Хранительница вышла из своего жилища и встретила лорда на пороге. Он шел к ней, сам не зная почему, неосознанно, и когда дошел, рухнул пред ней на колени.
– Почему? – спрашивал он. – За что? – и заливался горячими слезами.
Лорд прижимал к себе безжизненный сверток, баюкал крохотное тельце, расправлял белоснежные кружева и целовал неподвижное личико.
– Сыночек мой, – шептал он и ласково поглаживал младенца по щеке. – Мой маленький сыночек… Младшенький….
Хранительница смотрела на этого несчастного мужчину и сходила с ума, прикасаясь мысленно к его горю. Её душа плакала, плакала вместе с ним.

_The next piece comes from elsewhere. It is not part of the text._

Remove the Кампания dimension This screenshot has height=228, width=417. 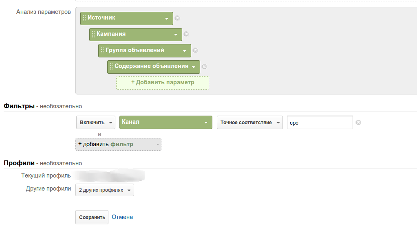pos(186,34)
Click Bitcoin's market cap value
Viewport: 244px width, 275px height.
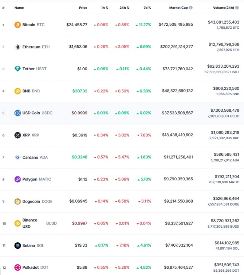tap(176, 24)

– Почему? – вновь спросил Бентимор. – У меня могло быть три сына. Почему… – он вновь заплакал, горько, обреченно, безудержно.
И Далия решилась. Она не могла оживить его сына, но могла узнать, почему его дети умирают. Только так она могла помочь, но и это могло спасти этого сломленного горем человека. Далия опустилась на колени и протянула руку к младенцу.
– Можно? – осторожно спросила она, и лорд протянул ей сверток.
Вся деревня замерла в ожидании.
Далия аккуратно взяла ребенка и прикоснулась губами к крохотному лобику, покрытому светлым еще пахнущим молочком пушку. Прошли секунды, она задрожала всем телом и тихо вскрикнула. В глазах лорда отразилось сомнение. Хранительница открыла глаза и вернула мертвого младенца отцу.
– Твой сын… – выдохнула она, и её лицо исказило страдание. – Он должен был жить! Но его задушила собственная мать…
Лорд резко встал, и его глаза потемнели. Он не спросил больше ничего, ни то, как она узнала, ни то, кто она на самом деле. Ничего. Он не проронил ни одного слова. Он просто встал и ушел.